Si può dire che chiunque pianifichi la propria morte stia pianificando il proprio suicidio. Se per alcuni il suicidio è un concetto immorale, per un numero crescente di anziani è un tema di grande interesse. In questo contesto, il suicidio è una via d’uscita da una vita che un individuo potrebbe giudicare non degna di essere vissuta.
Chi frequenta i workshop di Exit International è ben consapevole della delicatezza di questa decisione ultima, la decisione di morire: sa benissimo che occorre avere chiare le proprie opzioni. In questo capitolo esamineremo il fenomeno del suicidio nel contesto della vita contemporanea e discuteremo del perché l’accesso alle migliori informazioni sul fine vita sia così importante.
Una breve storia del suicidio
Nel corso dei secoli, il giudizio della società sul suicidio è cambiato enormemente. Il suicidio non è stato sempre ritenuto una prerogativa dei depressi e dei malati. Nell’antica Grecia, i magistrati ateniesi tenevano da parte una scorta di veleno per chiunque volesse morire: occorreva solo un permesso ufficiale. Per gli stoici, il suicidio era considerato una misura appropriata là dove il dolore, la malattia o le menomazioni fisiche risultavano eccessive.

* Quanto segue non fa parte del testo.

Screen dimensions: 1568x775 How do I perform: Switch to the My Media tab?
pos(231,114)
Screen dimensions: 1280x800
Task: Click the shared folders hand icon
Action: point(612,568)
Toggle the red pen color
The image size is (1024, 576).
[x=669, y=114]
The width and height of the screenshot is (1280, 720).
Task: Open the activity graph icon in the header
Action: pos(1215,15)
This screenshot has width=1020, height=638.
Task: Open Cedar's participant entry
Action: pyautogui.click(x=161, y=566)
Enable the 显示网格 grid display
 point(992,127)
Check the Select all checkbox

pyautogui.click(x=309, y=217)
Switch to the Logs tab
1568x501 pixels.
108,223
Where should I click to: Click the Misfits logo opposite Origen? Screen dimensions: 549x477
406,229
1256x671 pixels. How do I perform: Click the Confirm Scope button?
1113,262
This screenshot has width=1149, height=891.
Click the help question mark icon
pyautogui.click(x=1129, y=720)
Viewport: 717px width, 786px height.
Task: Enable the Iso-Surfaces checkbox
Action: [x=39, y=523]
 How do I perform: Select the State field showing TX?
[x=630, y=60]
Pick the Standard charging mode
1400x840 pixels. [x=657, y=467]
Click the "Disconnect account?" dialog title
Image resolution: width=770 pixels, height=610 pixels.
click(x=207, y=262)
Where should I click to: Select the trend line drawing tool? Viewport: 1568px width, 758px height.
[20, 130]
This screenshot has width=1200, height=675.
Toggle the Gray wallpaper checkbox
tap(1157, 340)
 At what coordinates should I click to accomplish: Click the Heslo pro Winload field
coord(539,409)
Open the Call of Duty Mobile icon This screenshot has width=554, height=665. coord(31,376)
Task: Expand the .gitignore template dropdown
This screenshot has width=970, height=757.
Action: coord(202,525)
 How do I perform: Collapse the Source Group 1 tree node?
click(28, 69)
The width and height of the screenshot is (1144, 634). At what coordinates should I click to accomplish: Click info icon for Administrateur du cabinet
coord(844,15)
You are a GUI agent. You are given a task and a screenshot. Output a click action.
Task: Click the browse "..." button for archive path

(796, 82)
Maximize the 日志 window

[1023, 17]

Con l’affermarsi del cristianesimo, tuttavia, il suicidio ha cominciato a essere visto come un peccato (una violazione del sesto comandamento). Come scrive Lisa Lieberman nel suo libro Leaving You, all’improvviso «l’ideale romano dell’individualismo eroico» fu sostituito «con un concetto platonico di sottomissione all’autorità divina».